J had good reason to be tired, as we had spent the morning on a trip to the very swanky “Fortress Hotel”, where J swam in the pool before picking at a posh tuna sandwich and guzzling some chips, while C and I took turns showering in the expensive spa without actually booking a treatment.
We then went to Kogalla Lake, where we had a tour of a spice garden, with cinnamon, citronella, aloe vera and even apparently a cotton wool tree, before taking a boat trip around the lake and its islands. On one we were guilted into buying some cinnamon sticks, freshly prepared from the cinnamon trees in front of our eyes by a family who looked as if they were surviving on selling the sticks to about 3 tourists a year.



On the boat, S was perched on Ranga’s knee, on the side of the tiny catamaran, in a way that would look very precarious at home, but seemed fine as the lake was calm and Ranga so confident with her. England seems so over-regulated for babies from the perspective of Sri Lanka. We brought the car seat, but it seems from another world - we are happily carrying S on our knees in tuk tuks and tiny boats and are not thinking anything of it. All it takes is one accident to make us look like idiots to those at home I guess, but this is meant to be some kind of adventure, isn’t it…?
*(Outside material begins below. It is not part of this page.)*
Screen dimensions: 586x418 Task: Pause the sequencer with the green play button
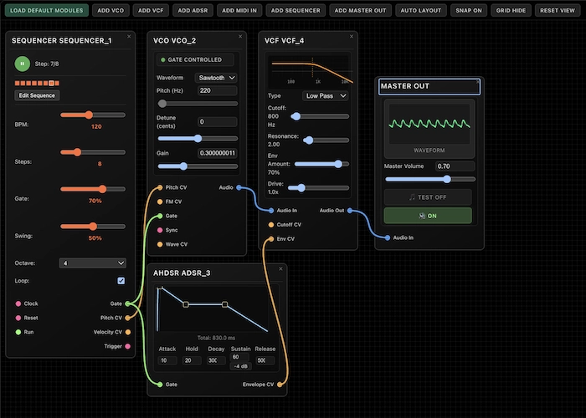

And before all of that we visited a turtle “hatchery”. The owners told us that the eggs were kept there to prevent them being taken by fishermen and eaten, and the large turtles in tiny pools were kept to educate the local children about the idiocy of eating the eggs. I had read that some of these places are tourist rip offs, and in that case we were suckers. We paid about $9 for J and C to release three baby turtles back into the sea. It was quite emotional seeing them struggle towards the waves and then get swept away into the ocean. If they survive they will apparently return as 8ft giants to the same beach in 30 years to lay their eggs again. That is if the beach will even be there then… If so, maybe J will be back to watch them.



Saturday 27th June


Last full day in the South. Major rainstorms passing through over the past couple of days/nights, dramatic but so noisy with the sound of the waves that you can hardly hear yourself think.
Yesterday was a bit of a mini adventure. We traveled inland a bit to have lunch with some locals who we met on the beach. I had taken a photo of their daughter balanced on a broken palm tree jutting out into the sea and after I showed it to them they would not let up asking me to “lunch or dinner” at their house. Highlights included being introduced to a neighbour who kept a pet monkey, J having his first ever cricket lesson on the patch of dirt outside their house and eating rice and curry with our fingers for the first time (more difficult that you would think). As usual, S was a major attraction, but this time crowds of local extended female family competed over cuddling her or just watching her sleep! Anyone would think they have never seen a baby before - or maybe its that western babies as young as her are not so common here.



These people are poor. No windows in the house, very few possessions, many living in one house. And everyone is so dependent on tourism. The husband worked in one of the villas down the road, also taking people on boat trips on the lake. Clearly if there are no tourists, then virtually no money. And out of season there are very few.